Lightly visceral, occasionally lurid and violent, the odd tender moment - the best that you can say about this Ben-Hur remake is that it's satisfactory and passes two hours pleasantly enough
Timur Bekmambetov's Ben-Hur remake was perhaps the most ignominious of summer flops, debuting to a meagre $11.4 million (€10m) with audiences staying away in their droves. The failure has been attributed to a number of possible factors. The critics piled on derision and scorn, comparing it unfavourably with the 1959, Oscar-winning version starring Charlton Heston.
That take on the tale boasted the largest movie sets of the era and was epic in every sense - shooting took place for 12 to 14 hours a day, six days a week. One hundred wardrobe assistants made the costumes, while 200 artists and workmen built the hundreds of friezes and statues used in the movie.
Some believe that this latest Ben-Hur was specifically targeting viewers of devout religious affiliation, given that the Jesus story is woven in as more than a sideline plot. However, too much could be made of this as the producers - including Derry actress Roma Downey - could very reasonably be following the lead of Lew Wallace's 1880 novel, whose full title, after all, was Ben-Hur: A Tale of the Christ. Nevertheless, it is interesting that the movie performed better in the Bible belt than elsewhere in the United States.
Whatever it doesn't have, this latest stab at the story, features a company of extraordinarily healthy-looking young actors, with white teeth and great hair, full of volume and sheen. They speak the lingua franca of the epic, a vaguely RADA-accented English, with a dash of London East End for the generic brutish soldier. “On your feet!” bellows one chap, to a crowd of frightened Jews who had earlier been told to lie on the floor. But no expletives, naturally, to alienate Evangelists or anyone else God-fearing.
Whatever else about Mel Gibson’s The Passion of Christ, you can see where he was coming from with his efforts to use a language from the era in his particular adaptation of a Bible theme.
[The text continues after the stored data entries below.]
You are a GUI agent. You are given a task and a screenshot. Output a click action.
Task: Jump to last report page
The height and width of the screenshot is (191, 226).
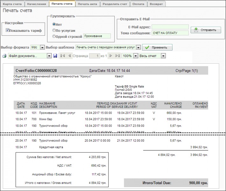117,56
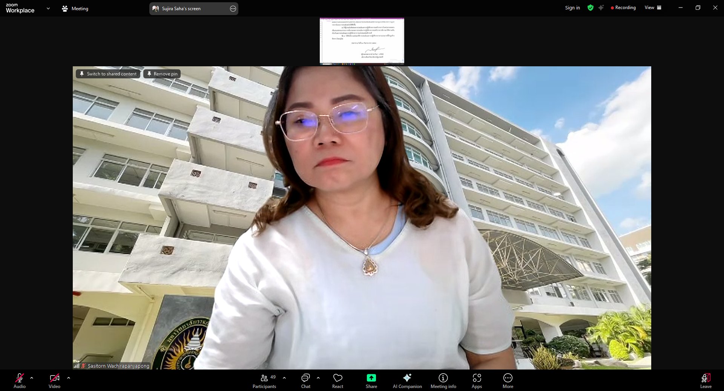The height and width of the screenshot is (391, 724).
Task: Click Sign in at the top
Action: pos(572,8)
English just isn't great for the purpose, and accents, be they American or English, seem incongruent in the ancient desert.
Then if you speak a neutral English it sounds po-faced and somehow stilted. Gibson settled finally for Latin, although Koine Greek would have been spoken at the time. However, he discovered that there were no actual sources for Koine Greek from which to craft a screenplay.
Wheels and Thrills: Jack Huston as Judah Ben-Hur
Anyway, to the plot. Ben-Hur - which, incidentally, runs to over two hours - is the tragic tale of estrangement between two brothers, one of whom is Judah Ben-Hur (Jack Huston) who has the confidence that growing up in a wealthy Jewish family imparts. His brother is an adopted Roman boy, Messala (Toby Kebbell). They grow up as intimate buddies in Jerusalem.
That is until Messala decides to join the Roman army, where he quickly progresses to high-ranking officer. Following an attempted assassination on the visiting Julius Caesar by a Zealot - the Zealots are militarily active against the Roman regime - Massala accuses Judah Ben-Hur of harbouring the would-be assassin.
Jack Huston as Judah Ben-Hur
Ben-Hur is sent off to the port city of Tyre and ordered to spend five years as galley slave, the punishing, claustrophobic conditions evoked vividly and well in sweaty, sweltering scenes in Bekmambetov's treatment.
Ben-Hur has a lucky escape when the ship disintegrates following bombardment. Later, the the kindly horse dealer, played by Morgan Freeman, offers the young nobleman the means of revenge on the arrogant Messala - a chariot race in the Roman circus where either could lose their lives in the wild scramble of horses and men. Thus the culmination and grand show-piece of the movie, as in the 1959 version, starring Heston in the eponymous role.
This is, in fact, the fifth film adaptation of the 1880 novel, following the 1907 silent film, another 1925 silent film, the Academy Award-winning 1959 film and a 2003 animated treatment. This one isn't as bad as you might expect at all, in fact it is reasonably entertaining. However, at over two hours, by the time the chariot race comes around you may be vaguely glazed-over.